## INFORMATION PROVIDED
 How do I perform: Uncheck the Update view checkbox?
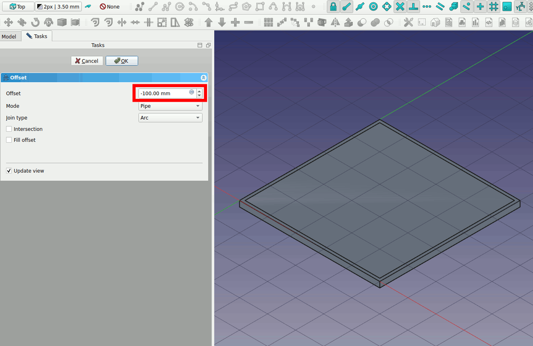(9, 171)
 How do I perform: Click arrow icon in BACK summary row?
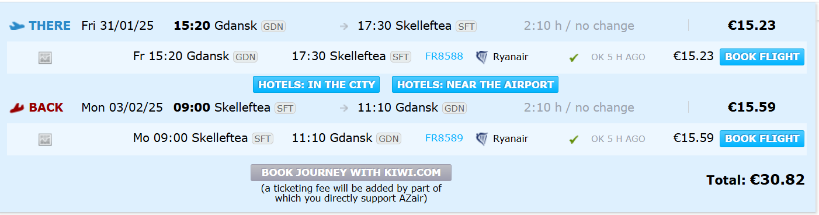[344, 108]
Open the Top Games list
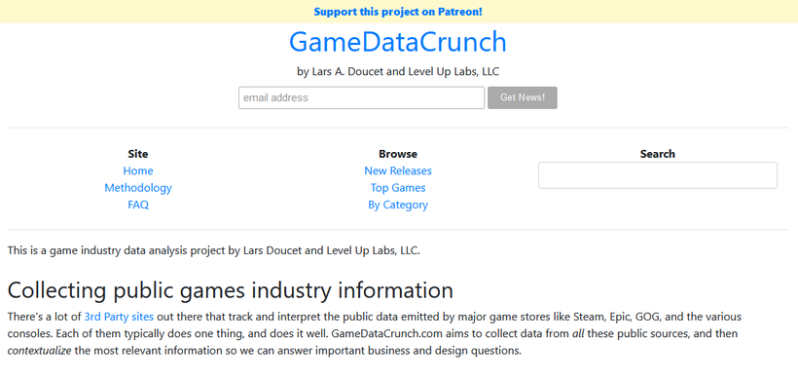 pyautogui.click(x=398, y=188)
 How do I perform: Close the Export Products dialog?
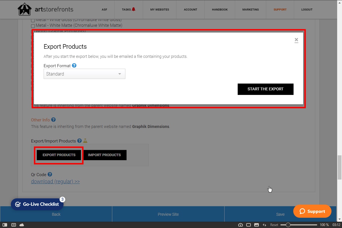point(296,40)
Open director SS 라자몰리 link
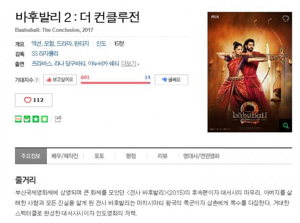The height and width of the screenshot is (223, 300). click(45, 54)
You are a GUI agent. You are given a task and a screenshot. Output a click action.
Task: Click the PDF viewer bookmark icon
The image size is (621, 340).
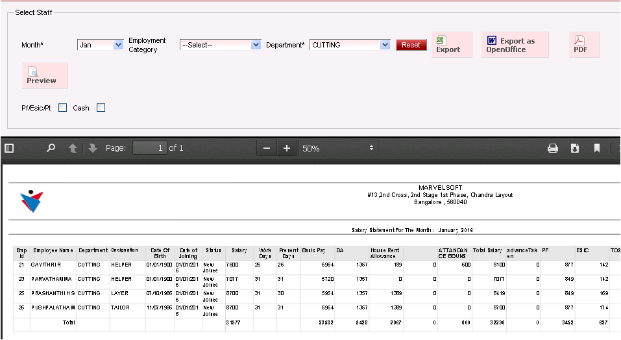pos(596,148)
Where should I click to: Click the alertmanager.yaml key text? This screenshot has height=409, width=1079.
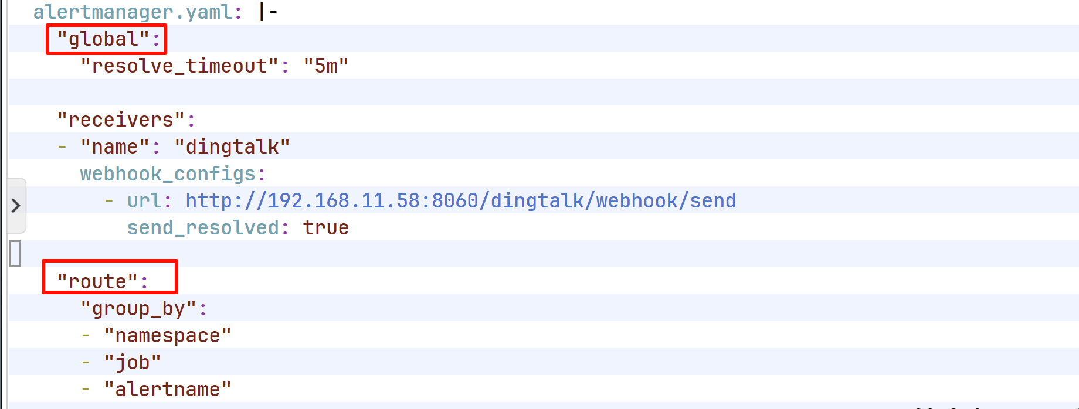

## WHAT YOU HAVE TO DO
Please write all the lines above again, substituting "How can I do" for every "How do I perform" and changing nothing else, with the pictures left out.

## TASK RESPONSE
 How can I do: Uncheck the Update view checkbox?
(9, 171)
 How can I do: Click arrow icon in BACK summary row?
[344, 108]
Open the Top Games list
 pyautogui.click(x=398, y=188)
 How can I do: Close the Export Products dialog?
point(296,40)
Open director SS 라자몰리 link
The height and width of the screenshot is (223, 300). click(45, 54)
You are a GUI agent. You are given a task and a screenshot. Output a click action.
Task: Click the PDF viewer bookmark icon
The image size is (621, 340).
pos(596,148)
Where should I click to: Click the alertmanager.yaml key text? This screenshot has height=409, width=1079.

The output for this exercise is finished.